Skiing is exhilarating. The combination of breathtaking views and breathtaking exercise both come to fruition in the fact that frozen water is slippery. There are probably four types of skiing: alpine, downhill, classic, and skate skiing, the latter three of which I participate in. The skis for each are different, as are the techniques and muscles involved. As you learn each, you come to find that there are muscles you never knew you had, in gratitude at built strength or in soreness. The movement involved is unnatural, yet it allows you to cover ground much faster than you would otherwise be able to. You can cross snowy expanses when you would otherwise be mired in a frozen drift. You can stay afloat in the sea of snow, descend near vertical cliffs, and cross ravines and gullies all while you float over logs and boulders. Each movement has an element of push and slide to it. In classic skiing, it is to spring forward off your tenuous grip on the snow through fish-scales or wax and slide forward as far as you may. In skate skiing, it is to push with the strength of your legs for a v-shaped glide. In downhill, it is to push against the snow and gravity to arrest your breakneck descent and control your direction from what could otherwise be perfect disaster.
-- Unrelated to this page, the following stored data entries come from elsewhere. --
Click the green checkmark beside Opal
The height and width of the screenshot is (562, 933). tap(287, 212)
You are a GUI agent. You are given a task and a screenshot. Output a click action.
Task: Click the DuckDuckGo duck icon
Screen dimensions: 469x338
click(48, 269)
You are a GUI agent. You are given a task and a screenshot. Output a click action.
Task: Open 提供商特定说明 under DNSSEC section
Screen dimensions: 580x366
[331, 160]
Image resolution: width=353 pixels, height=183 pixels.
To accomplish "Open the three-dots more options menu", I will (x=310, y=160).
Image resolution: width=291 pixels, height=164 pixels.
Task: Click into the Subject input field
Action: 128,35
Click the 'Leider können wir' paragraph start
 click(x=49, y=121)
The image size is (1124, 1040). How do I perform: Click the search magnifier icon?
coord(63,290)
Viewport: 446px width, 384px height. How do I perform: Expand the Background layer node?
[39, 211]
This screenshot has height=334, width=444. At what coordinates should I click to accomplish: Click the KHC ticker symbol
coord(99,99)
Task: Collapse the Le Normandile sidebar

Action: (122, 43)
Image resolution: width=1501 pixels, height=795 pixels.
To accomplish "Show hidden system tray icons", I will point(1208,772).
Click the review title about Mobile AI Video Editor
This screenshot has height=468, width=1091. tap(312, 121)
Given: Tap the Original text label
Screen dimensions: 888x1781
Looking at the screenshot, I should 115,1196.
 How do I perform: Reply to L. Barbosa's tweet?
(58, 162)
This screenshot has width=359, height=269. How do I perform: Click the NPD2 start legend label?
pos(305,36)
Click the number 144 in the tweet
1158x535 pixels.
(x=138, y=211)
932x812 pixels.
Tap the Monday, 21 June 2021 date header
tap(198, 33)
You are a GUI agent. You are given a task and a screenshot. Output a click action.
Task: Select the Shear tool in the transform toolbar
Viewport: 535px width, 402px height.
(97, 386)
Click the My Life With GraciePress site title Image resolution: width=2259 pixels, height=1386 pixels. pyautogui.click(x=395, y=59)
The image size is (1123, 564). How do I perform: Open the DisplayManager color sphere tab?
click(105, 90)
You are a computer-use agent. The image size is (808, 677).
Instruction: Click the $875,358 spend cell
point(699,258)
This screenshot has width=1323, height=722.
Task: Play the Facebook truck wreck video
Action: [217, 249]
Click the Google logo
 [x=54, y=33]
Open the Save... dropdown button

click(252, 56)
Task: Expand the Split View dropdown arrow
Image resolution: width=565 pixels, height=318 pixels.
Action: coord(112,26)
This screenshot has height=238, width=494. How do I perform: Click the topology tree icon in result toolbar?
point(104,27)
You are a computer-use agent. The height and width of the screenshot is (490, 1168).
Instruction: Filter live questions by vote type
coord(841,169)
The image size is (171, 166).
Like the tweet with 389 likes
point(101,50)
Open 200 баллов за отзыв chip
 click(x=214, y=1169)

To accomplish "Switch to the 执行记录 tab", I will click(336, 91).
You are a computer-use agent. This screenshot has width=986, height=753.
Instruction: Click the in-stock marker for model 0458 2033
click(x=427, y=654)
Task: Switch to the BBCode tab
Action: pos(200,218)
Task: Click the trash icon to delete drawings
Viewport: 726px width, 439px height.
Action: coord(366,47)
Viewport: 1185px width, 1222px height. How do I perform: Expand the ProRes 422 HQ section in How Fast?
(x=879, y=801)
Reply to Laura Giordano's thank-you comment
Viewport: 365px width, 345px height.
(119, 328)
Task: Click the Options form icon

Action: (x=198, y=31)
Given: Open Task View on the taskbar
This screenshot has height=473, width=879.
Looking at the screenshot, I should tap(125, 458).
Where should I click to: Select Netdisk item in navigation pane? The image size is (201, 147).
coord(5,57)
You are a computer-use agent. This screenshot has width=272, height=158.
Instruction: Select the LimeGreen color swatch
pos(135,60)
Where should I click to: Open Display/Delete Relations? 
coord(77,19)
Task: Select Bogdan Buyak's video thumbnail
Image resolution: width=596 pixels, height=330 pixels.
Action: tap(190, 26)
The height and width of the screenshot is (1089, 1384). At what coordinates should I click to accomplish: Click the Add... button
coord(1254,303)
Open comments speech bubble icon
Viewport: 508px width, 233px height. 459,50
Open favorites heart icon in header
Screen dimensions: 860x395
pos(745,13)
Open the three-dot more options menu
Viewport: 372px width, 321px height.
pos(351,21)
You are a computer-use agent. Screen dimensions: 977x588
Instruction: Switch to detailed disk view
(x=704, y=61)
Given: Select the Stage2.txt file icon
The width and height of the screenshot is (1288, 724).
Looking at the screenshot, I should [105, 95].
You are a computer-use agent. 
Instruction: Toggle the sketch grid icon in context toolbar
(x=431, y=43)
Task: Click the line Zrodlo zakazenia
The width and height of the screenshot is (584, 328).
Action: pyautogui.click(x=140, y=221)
In this there is the greatest delight in acceleration and danger avoided, while in the other two there is the deep seated satisfaction of accomplishing each and every kilometer you have.
You can pause while skiing to take in the views and panoramas of the world dormant, the rarefied heights that reveal to you the entirety of the world, the perfect silence of a dormant world. Snow at least seems to dampen the sound of the world. This may be physically true although I have never looked, but it also has to do with the dormancy of the world. The temperatures and short days drive most creators of small noises away or into torpor, and the lack of cheery sound is noticeable. It is a strange peace to feel in the near absence of life around you. It is, I suppose, the peace of sleep, that while the world is silent, all the potential and strength of life remains rejuvenating even as it slumbers. The rest is a thin veil over vibrant energy. In skiing, you can move far into the forest away from the bustle of human activity. Here you can hear.
The white colors are an immaculate compliment to the greens of evergreen trees, the browns, grays, whites, and silvers of bark. At this time of year and particularly when you are skiing, you come to appreciate the varied beauty of the bones of the trees. The conifers shine in glory that is otherwise eclipsed in the flowers of spring and brilliance of fall.
As you move on from your brief rest, the world begins to move by. You zone into the effort of good exercise to push yourself along, or you reach the speed of cars as you accelerate down the slopes. Since skiing is very dependent on form, you are rewarded by concentration and improvement on this. Your brain can be fully engaged in controlling yourself, finding the best path, avoiding the obstacles in your path, deciding among all of the delights that are and will soon be had from run to food to activities. At the back of your mind, there is also the eternal reward and hope of warming up when you have finished your adventures.